Material:

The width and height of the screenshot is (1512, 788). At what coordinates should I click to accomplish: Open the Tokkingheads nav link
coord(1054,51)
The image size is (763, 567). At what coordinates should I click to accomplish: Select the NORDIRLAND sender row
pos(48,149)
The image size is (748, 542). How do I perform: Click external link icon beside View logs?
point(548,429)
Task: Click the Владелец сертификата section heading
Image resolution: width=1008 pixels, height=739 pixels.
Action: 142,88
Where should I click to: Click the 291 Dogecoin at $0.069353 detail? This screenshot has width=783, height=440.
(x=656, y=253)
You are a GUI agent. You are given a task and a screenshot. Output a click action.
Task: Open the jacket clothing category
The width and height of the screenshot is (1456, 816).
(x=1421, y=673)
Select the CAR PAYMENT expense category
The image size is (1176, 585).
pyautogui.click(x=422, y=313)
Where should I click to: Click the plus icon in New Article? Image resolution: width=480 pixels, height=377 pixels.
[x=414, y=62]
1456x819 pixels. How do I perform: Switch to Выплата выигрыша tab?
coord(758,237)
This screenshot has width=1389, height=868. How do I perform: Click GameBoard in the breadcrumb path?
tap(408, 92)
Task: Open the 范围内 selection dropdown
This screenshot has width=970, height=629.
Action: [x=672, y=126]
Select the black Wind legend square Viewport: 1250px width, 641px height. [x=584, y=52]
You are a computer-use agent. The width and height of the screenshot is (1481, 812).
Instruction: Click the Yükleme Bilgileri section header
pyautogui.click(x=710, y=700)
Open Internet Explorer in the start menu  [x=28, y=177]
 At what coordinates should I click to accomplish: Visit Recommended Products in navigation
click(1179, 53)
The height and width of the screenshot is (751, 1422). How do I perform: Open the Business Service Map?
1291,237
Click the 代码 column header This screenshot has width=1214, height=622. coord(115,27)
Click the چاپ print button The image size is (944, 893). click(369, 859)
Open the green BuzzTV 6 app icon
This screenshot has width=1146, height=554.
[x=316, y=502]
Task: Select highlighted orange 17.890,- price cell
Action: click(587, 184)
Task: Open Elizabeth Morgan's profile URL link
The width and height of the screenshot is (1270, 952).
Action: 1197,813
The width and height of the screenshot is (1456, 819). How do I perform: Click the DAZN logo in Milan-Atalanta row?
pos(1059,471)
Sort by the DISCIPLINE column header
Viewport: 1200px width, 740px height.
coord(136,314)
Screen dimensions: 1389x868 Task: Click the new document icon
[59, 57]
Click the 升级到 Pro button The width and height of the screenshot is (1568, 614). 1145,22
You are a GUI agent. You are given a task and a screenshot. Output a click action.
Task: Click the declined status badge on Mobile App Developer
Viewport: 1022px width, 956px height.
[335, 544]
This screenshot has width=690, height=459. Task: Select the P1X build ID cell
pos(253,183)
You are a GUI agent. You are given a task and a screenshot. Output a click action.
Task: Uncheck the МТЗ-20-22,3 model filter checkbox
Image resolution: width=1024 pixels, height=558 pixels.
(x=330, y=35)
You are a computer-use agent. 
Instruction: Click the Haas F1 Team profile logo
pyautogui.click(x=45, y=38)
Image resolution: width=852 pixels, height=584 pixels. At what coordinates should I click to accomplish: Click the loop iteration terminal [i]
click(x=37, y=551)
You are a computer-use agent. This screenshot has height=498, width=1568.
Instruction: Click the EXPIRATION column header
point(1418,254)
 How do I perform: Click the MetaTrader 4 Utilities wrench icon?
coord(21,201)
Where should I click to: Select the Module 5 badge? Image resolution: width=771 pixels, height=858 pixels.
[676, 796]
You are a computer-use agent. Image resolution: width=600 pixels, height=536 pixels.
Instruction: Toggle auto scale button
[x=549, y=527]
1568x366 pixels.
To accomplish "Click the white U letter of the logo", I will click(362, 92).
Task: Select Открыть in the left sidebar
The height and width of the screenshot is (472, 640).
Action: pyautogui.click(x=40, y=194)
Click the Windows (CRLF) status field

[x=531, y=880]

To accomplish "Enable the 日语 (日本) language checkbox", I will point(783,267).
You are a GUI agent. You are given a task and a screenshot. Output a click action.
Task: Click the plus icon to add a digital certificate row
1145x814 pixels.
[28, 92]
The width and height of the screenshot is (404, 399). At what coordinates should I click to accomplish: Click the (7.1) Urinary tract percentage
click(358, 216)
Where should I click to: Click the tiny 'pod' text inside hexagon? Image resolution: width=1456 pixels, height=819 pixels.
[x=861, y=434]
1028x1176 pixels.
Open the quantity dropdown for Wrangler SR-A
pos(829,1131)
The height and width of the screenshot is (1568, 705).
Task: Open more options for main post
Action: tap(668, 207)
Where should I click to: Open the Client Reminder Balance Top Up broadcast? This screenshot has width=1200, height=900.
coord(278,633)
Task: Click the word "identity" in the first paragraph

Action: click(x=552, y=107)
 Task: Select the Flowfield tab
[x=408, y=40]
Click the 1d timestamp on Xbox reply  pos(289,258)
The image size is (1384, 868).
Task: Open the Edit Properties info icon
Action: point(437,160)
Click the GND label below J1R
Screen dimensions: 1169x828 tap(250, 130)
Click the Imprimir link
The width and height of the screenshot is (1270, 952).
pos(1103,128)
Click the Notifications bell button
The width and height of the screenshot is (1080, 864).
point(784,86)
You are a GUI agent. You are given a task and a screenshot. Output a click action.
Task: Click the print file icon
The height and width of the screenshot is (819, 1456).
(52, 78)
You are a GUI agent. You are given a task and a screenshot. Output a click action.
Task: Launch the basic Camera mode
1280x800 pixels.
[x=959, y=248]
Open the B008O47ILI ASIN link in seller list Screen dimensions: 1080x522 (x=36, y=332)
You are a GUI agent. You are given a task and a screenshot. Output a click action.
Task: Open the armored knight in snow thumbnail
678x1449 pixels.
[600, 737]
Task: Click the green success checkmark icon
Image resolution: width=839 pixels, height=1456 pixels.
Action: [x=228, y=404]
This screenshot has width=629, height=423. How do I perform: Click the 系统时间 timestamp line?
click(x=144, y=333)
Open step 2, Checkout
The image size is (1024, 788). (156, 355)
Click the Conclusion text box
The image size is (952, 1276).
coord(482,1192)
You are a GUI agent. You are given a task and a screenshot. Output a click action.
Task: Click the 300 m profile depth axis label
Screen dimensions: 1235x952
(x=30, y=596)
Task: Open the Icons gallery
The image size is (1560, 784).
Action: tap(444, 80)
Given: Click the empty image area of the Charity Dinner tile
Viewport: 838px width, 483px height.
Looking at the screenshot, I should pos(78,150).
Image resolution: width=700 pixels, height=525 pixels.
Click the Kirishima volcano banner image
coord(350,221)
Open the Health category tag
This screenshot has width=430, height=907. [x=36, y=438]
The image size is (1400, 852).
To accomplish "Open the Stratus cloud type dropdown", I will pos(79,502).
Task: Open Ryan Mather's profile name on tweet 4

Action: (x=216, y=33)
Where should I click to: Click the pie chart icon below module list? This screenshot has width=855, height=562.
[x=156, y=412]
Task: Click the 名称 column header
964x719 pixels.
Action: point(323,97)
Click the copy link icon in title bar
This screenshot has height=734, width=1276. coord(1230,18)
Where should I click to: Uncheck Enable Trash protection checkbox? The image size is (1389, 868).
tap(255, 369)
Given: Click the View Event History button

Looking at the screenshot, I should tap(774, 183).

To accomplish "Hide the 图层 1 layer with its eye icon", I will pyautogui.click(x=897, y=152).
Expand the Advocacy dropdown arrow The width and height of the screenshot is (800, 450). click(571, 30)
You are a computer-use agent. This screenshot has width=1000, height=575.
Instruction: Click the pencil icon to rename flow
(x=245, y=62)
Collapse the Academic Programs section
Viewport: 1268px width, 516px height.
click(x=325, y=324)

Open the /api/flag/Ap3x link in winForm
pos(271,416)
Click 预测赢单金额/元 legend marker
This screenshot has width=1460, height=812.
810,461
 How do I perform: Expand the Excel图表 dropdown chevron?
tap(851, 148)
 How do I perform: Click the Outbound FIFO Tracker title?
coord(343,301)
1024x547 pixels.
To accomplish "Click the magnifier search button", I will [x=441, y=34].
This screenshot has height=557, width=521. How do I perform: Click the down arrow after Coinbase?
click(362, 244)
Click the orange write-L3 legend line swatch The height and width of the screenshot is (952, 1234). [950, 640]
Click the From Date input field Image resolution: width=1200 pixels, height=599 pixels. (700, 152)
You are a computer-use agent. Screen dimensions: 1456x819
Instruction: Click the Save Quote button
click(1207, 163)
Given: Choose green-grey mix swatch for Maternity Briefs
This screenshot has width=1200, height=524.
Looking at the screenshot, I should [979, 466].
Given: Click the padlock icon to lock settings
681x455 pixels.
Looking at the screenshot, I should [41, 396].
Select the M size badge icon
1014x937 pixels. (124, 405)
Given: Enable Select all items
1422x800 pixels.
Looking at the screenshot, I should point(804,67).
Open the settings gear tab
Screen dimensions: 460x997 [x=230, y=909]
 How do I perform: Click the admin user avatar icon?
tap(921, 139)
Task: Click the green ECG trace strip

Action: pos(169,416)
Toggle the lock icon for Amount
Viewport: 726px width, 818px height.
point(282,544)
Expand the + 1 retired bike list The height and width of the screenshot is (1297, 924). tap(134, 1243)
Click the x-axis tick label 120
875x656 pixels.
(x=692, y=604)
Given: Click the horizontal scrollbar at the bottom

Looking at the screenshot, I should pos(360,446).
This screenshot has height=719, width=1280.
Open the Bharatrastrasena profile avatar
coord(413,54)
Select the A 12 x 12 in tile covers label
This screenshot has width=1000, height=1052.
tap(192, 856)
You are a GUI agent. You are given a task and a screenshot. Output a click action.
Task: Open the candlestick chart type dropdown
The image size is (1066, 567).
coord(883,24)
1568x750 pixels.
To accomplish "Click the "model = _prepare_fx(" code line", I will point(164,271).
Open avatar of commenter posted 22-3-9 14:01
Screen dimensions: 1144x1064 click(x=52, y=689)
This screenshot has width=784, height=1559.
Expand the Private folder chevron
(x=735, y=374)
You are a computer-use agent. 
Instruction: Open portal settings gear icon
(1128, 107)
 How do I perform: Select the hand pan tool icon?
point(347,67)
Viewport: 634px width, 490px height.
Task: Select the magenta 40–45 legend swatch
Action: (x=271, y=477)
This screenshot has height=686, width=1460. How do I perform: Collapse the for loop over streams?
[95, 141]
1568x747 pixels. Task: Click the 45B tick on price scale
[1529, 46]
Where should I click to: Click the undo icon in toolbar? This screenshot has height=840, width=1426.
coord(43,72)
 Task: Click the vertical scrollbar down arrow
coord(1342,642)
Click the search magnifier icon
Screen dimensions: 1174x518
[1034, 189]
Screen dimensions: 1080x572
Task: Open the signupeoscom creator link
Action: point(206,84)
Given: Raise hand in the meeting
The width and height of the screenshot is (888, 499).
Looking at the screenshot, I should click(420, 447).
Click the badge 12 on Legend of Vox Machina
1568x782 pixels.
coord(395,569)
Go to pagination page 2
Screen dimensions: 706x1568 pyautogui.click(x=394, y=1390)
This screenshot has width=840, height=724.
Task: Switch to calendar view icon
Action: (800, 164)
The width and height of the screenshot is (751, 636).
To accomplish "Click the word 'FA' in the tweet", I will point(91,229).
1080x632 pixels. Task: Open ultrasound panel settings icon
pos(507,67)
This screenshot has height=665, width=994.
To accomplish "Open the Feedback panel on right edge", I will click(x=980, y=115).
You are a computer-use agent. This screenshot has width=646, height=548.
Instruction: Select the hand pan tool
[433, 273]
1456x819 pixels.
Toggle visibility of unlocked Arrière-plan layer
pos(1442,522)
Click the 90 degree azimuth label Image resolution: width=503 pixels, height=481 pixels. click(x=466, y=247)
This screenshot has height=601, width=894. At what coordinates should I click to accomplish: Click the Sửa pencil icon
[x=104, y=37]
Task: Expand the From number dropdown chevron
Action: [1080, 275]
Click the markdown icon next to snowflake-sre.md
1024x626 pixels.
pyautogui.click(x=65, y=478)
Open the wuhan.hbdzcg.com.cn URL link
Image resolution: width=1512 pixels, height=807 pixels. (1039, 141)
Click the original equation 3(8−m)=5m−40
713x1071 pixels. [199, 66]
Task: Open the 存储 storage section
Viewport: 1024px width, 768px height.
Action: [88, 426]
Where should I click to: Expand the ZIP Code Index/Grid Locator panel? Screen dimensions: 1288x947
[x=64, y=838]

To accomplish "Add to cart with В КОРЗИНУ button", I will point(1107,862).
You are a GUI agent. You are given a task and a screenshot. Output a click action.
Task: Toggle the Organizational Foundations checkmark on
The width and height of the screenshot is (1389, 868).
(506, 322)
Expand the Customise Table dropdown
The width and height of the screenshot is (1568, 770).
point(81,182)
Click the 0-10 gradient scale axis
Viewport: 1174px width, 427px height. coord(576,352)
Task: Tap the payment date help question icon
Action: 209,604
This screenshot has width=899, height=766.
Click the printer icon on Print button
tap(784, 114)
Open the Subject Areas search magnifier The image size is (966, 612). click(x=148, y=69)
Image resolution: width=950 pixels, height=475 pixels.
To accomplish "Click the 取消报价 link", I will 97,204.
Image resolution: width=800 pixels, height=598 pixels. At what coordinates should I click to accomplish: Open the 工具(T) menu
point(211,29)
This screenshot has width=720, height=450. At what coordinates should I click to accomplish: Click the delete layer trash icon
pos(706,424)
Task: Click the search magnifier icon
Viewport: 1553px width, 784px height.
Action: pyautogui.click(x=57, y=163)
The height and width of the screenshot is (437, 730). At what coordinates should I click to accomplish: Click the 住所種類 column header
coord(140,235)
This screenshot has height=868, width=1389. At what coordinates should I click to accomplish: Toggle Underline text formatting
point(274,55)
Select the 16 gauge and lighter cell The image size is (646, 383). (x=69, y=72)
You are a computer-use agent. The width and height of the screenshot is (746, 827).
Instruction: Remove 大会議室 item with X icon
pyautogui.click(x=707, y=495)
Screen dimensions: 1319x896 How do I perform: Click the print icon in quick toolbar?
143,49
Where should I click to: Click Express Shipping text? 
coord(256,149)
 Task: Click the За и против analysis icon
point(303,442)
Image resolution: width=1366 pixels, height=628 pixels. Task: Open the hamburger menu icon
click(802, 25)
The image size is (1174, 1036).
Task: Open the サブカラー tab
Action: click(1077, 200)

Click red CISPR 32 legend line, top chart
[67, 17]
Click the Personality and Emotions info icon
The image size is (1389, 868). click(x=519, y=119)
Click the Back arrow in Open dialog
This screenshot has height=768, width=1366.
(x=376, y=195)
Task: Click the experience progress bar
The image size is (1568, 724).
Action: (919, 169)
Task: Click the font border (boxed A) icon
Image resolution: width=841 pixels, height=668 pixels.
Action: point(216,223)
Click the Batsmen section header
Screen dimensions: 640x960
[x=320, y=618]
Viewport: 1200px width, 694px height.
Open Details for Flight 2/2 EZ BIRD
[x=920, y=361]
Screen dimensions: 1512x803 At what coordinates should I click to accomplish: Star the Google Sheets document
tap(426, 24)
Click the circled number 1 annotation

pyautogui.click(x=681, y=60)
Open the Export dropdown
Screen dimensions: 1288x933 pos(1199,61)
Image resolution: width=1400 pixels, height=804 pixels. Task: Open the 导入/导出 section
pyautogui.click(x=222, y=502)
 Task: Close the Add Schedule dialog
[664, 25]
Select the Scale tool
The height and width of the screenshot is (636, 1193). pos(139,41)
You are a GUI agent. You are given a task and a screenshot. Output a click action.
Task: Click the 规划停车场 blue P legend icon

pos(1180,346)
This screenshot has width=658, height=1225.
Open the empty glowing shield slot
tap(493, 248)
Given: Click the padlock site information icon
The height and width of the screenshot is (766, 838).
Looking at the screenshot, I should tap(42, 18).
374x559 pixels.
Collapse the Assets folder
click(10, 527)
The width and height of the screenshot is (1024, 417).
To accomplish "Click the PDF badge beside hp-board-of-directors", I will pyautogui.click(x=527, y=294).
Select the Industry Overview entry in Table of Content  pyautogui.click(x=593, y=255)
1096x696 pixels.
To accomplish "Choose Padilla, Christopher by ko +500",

Task:
Please give the part of the listing that opens with the line containing "The image size is (748, 542)." and closes with the line containing "click(1179, 53)" as a JSON list of strings, one string per line, leaving out any blank lines.

Exercise output:
[
  "The image size is (748, 542). How do I perform: Click external link icon beside View logs?",
  "point(548,429)",
  "Task: Click the Владелец сертификата section heading",
  "Image resolution: width=1008 pixels, height=739 pixels.",
  "Action: 142,88",
  "Where should I click to: Click the 291 Dogecoin at $0.069353 detail? This screenshot has width=783, height=440.",
  "(x=656, y=253)",
  "You are a GUI agent. You are given a task and a screenshot. Output a click action.",
  "Task: Open the jacket clothing category",
  "The width and height of the screenshot is (1456, 816).",
  "(x=1421, y=673)",
  "Select the CAR PAYMENT expense category",
  "The image size is (1176, 585).",
  "pyautogui.click(x=422, y=313)",
  "Where should I click to: Click the plus icon in New Article? Image resolution: width=480 pixels, height=377 pixels.",
  "[x=414, y=62]",
  "1456x819 pixels. How do I perform: Switch to Выплата выигрыша tab?",
  "coord(758,237)",
  "This screenshot has width=1389, height=868. How do I perform: Click GameBoard in the breadcrumb path?",
  "tap(408, 92)",
  "Task: Open the 范围内 selection dropdown",
  "This screenshot has width=970, height=629.",
  "Action: [x=672, y=126]",
  "Select the black Wind legend square Viewport: 1250px width, 641px height. [x=584, y=52]",
  "You are a computer-use agent. The width and height of the screenshot is (1481, 812).",
  "Instruction: Click the Yükleme Bilgileri section header",
  "pyautogui.click(x=710, y=700)",
  "Open Internet Explorer in the start menu  [x=28, y=177]",
  " At what coordinates should I click to accomplish: Visit Recommended Products in navigation",
  "click(1179, 53)"
]